## Required task
Please rewrite every line of the listing below as a JSON list of strings, one string per line, with blank lines left out. Leave the pictures out of the answer.

## Data extract

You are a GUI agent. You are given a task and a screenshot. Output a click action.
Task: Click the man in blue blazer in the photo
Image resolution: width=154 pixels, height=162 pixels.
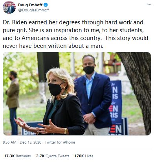94,94
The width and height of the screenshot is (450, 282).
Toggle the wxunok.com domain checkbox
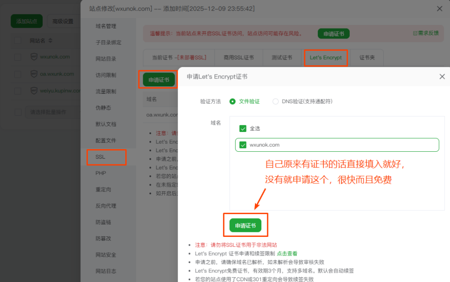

## Result of the exercise
[
  "You are a GUI agent. You are given a task and a screenshot. Output a click action.",
  "Task: Click the man in blue blazer in the photo",
  "Image resolution: width=154 pixels, height=162 pixels.",
  "94,94",
  "The width and height of the screenshot is (450, 282).",
  "Toggle the wxunok.com domain checkbox"
]